Der wohlig warme Lufthauch im Nacken, die leistungsstarke Sitzheizung, das elektrische ausfahrbare Windschott und bei geschlossenen Fenstern eine überraschende Ruhe im Luftraum, dazu das Infotainment einer Business-Class-Limousine, ein optimal isoliertes Verdeck für schlechtes Wetter, eine mühelose Mechanik und ein mit 280 Litern nahezu alltagstauglicher Kofferraum - im Grunde ist der TT ein perfekter Roadster, an dem es nichts auszusetzen gibt.

Aber genau darin liegt das Problem: Bis zum Stehkragen ausgestattet, wird der Sportwagen nicht nur ungehörig teuer. Er springt locker über die 50 000 Euro-Marke. Er verliert aber auch den Reiz des Rauen, Rohen, Ungehobelten, der einem Roadster früher einmal zu eigen war. Ein bisschen weniger Perfektion und dafür etwas mehr Purismus - dann wäre der TT mehr als eine rasende Sonnenbank für die Schickeria.

Jede Kurve ist ein Genuss

Das Zeug dazu hätte der TT Roadster allemal: Mit seinem zurechtgestutzten Format, dem längeren Radstand und der breiteren Spur ist er beim Cruisen hinreichend gemütlich und bei der flotten Landpartie gierig genug, dass man gerne etwas schneller fährt. Die Lenkung präzise, das Getriebe kurz und knackig gestuft und die Fahrdynamik-Regelung auf maximale Kurvengeschwindigkeiten ausgelegt - so kann man es kaum erwarten, bis die Gerade zu Ende ist und die geschlängelte Strecke beginnt.
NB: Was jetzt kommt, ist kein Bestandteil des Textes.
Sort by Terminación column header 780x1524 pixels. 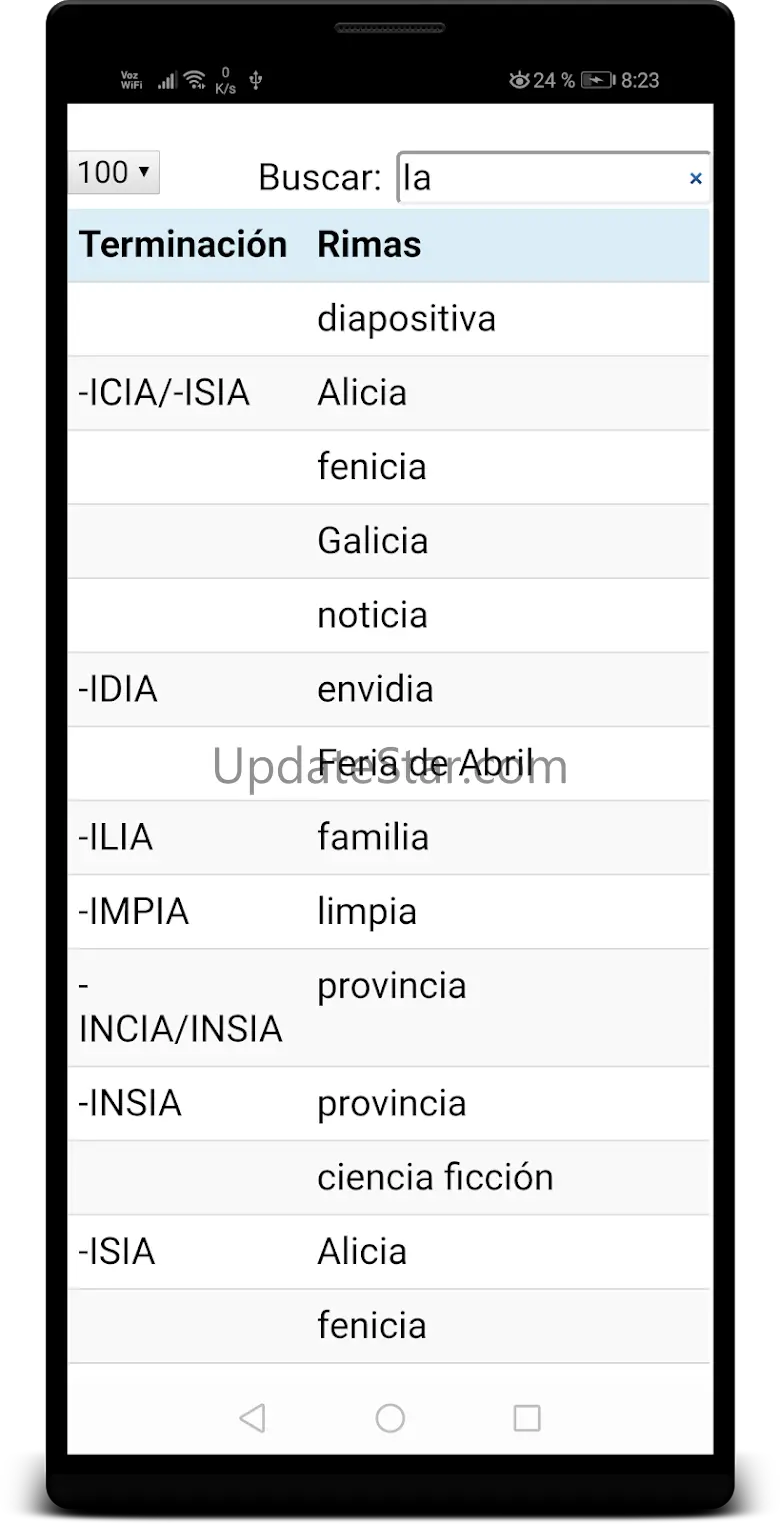coord(183,244)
Dabei ist schon der vorläufige Basis-Motor eine gute Wahl. Zwar mag der 135 kW/184 PS starke Diesel sparsamer sein (Normverbrauch 4,3 Liter, CO2-Ausstoß 114 g/km) und der 228 kW/310 PS starke Turbo im TTS macht natürlich noch mehr Laune. Doch wenn 169 kW/230 PS und 370 Newtonmeter auf 1,4 Tonnen treffen, dann hat der 2,0-Liter-Motor leichtes Spiel und der Spaß keine Grenzen: Von 0 auf 100 km/h in 6,1 Sekunden und mühelos 250 km/h - mehr Motor braucht im TT kein Mensch. Und zumindest im Normzyklus ist der Vierzylinder selbst mit der Doppelkupplung mit gewissensschonenden 6,7 Litern zufrieden und kommt so auf einen CO2-Ausstoß von 154 g/km.
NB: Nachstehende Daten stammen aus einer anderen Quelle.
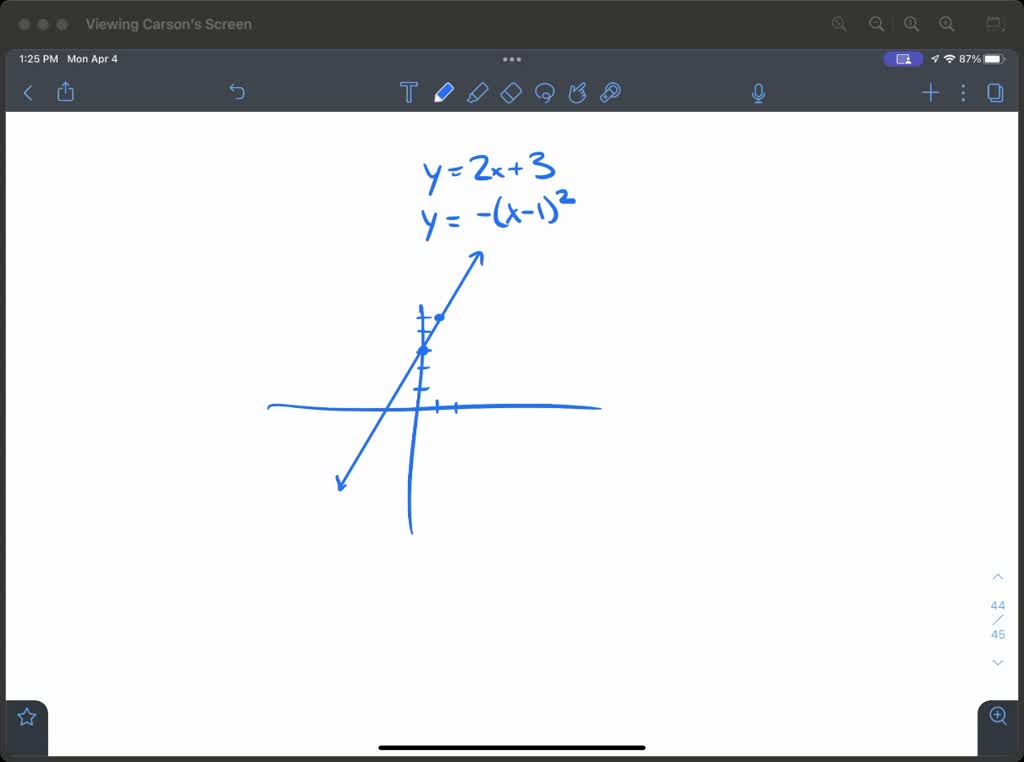Undo the last stroke
The height and width of the screenshot is (762, 1024).
[x=237, y=91]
Fazit: Zu gut, um wirklich gut zu sein

Moderner als ein BMW Z4, agiler als ein Mercedes SLK und nicht ganz so teuer wie ein Porsche Boxster - damit ist der neue TT Roadster aktuell vielleicht das beste Open-Air-Modell in seiner Klasse und ideal für das Schaulaufen auf den Prachtstraßen der Republik. Natürlich kann man mit ihm auch leidenschaftlich über Land fahren. Dennoch fehlt ihm das Gewisse etwas: Er ist schlicht zu gut, um wirklich gut zu sein.